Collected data
>>>

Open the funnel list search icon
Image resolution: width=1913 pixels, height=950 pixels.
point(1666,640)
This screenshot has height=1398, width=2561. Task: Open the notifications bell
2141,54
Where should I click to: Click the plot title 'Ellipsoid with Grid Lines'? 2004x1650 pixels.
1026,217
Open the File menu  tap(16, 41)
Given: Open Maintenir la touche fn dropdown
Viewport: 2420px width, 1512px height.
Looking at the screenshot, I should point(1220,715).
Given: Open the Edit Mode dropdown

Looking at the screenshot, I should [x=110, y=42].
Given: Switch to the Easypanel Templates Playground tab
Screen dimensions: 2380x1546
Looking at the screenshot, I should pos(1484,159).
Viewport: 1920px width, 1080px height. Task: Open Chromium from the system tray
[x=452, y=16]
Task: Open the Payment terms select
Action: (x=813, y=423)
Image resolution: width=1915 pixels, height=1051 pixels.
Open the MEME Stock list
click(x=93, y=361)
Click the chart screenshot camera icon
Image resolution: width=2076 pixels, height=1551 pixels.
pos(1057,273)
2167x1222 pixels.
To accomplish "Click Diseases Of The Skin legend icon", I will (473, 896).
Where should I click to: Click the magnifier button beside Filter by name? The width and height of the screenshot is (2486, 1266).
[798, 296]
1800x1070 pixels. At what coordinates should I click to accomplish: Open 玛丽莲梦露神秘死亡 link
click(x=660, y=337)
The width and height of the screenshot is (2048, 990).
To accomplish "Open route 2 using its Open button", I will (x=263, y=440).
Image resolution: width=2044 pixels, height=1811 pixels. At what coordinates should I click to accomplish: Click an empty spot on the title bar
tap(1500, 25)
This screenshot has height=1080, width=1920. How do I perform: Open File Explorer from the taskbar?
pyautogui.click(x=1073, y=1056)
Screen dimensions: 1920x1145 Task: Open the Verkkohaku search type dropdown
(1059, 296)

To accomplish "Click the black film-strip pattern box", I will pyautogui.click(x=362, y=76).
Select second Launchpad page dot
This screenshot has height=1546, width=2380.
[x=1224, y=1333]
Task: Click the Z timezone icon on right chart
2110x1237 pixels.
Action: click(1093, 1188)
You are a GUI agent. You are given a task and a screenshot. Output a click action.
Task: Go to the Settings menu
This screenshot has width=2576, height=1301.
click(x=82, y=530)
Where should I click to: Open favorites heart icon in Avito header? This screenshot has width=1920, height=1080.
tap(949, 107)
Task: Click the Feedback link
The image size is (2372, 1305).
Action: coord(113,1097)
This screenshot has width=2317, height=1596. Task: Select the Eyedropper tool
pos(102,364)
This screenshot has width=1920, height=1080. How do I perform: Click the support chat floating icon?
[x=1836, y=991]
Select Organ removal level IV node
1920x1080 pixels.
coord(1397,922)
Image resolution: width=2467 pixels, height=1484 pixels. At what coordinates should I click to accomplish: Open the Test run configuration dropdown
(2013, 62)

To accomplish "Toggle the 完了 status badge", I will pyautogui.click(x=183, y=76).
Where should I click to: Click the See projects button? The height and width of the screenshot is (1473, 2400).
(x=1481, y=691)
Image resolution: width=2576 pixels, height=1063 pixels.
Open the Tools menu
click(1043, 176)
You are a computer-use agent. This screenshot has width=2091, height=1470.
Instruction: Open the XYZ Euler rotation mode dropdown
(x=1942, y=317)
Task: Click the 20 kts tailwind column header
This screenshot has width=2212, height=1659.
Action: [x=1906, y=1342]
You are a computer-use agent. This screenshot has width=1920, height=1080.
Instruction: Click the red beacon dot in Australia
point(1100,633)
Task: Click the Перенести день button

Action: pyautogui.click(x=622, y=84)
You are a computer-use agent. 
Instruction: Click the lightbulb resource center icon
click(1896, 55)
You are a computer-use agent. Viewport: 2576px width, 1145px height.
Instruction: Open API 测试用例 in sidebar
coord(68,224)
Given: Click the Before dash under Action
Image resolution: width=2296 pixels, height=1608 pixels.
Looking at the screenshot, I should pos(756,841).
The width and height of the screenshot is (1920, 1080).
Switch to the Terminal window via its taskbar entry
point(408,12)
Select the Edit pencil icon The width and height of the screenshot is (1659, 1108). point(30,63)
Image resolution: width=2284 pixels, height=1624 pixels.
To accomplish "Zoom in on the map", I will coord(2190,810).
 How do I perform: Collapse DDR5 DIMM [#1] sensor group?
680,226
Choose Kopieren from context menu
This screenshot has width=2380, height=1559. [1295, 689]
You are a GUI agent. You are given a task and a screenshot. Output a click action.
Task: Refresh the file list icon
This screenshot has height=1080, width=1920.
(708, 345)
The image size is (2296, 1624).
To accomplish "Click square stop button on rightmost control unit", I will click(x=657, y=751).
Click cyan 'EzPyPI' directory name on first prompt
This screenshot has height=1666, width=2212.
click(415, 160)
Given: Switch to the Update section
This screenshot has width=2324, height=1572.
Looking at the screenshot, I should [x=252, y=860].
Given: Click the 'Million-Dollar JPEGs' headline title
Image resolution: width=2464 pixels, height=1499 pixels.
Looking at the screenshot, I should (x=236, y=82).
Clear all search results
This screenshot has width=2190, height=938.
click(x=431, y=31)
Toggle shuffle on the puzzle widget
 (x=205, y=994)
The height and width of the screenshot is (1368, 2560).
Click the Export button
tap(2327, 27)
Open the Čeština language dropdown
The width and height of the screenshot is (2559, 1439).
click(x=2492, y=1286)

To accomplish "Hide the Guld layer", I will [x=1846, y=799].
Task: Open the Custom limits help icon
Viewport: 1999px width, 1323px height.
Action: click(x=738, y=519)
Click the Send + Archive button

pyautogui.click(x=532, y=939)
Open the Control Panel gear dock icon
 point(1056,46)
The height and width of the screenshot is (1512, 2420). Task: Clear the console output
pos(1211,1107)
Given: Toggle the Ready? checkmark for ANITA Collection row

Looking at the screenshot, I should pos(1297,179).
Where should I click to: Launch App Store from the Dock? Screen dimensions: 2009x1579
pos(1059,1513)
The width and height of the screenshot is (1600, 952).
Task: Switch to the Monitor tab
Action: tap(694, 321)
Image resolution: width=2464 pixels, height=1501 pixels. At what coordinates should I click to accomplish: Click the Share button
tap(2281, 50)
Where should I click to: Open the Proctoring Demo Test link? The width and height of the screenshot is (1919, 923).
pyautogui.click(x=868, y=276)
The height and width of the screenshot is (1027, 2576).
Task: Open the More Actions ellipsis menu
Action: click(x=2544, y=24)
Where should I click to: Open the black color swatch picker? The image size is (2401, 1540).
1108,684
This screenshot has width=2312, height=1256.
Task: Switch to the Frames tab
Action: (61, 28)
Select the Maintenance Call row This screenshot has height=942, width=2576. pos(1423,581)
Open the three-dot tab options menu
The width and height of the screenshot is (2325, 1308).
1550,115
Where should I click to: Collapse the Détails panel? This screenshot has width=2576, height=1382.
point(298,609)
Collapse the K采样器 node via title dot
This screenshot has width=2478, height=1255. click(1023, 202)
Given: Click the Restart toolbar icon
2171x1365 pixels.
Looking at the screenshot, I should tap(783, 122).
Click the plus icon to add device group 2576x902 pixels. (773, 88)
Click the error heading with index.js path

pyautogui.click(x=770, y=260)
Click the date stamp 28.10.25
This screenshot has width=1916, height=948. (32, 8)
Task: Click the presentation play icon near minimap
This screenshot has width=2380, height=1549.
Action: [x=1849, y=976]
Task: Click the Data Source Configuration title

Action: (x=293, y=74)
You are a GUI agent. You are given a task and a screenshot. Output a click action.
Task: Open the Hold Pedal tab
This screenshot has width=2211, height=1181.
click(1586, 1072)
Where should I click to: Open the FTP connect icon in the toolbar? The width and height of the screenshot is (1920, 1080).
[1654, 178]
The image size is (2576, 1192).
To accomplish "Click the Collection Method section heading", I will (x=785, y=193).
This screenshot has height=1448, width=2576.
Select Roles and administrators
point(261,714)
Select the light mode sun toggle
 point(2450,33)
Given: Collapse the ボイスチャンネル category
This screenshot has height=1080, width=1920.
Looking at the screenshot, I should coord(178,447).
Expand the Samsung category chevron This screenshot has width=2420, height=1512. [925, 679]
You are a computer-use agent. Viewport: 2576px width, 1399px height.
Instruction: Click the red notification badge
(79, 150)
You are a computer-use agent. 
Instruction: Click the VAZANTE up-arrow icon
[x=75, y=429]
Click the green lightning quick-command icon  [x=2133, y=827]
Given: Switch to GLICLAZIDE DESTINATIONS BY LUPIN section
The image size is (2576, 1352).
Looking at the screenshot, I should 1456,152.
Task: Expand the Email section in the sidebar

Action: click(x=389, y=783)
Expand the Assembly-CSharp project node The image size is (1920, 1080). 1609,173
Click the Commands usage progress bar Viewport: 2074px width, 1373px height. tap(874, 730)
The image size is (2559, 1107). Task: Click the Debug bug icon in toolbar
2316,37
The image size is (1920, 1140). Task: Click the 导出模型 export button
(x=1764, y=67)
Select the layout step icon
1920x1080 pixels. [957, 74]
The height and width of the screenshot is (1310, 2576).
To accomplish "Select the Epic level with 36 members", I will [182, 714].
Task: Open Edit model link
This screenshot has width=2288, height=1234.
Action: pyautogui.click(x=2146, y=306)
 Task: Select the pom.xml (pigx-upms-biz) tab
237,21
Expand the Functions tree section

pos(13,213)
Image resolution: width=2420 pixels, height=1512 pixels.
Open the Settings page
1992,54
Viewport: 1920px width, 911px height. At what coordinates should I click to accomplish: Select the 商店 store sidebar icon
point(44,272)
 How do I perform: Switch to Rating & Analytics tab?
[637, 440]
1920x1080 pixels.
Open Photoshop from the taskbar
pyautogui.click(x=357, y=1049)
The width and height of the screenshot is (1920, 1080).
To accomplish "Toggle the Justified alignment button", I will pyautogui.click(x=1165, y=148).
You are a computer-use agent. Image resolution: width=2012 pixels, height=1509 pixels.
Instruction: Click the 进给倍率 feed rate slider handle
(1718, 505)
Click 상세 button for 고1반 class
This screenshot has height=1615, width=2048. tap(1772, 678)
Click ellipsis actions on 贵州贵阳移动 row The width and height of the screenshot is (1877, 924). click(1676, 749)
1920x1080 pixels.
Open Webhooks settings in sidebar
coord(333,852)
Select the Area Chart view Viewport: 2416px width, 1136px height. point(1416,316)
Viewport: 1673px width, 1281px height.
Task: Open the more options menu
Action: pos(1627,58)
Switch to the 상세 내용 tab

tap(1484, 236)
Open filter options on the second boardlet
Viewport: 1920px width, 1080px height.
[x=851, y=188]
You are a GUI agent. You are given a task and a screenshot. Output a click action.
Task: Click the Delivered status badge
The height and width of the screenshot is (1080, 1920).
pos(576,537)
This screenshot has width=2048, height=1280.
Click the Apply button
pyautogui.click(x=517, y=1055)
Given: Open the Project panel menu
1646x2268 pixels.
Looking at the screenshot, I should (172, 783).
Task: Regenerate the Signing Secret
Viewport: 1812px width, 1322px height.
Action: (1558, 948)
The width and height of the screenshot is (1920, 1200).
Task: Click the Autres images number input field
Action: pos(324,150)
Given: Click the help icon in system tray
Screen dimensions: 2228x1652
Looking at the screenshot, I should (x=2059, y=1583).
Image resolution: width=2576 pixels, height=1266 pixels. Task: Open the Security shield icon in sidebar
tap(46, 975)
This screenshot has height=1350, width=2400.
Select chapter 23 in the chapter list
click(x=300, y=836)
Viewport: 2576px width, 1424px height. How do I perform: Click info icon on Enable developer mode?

<<<

▸ **AIM OF THE TASK**: All lines with the word "level" must be located in the data and copied.

▸ **EXERCISE ANSWER**:
Select Organ removal level IV node
To accomplish "Select the Epic level with 36 members", I will [182, 714].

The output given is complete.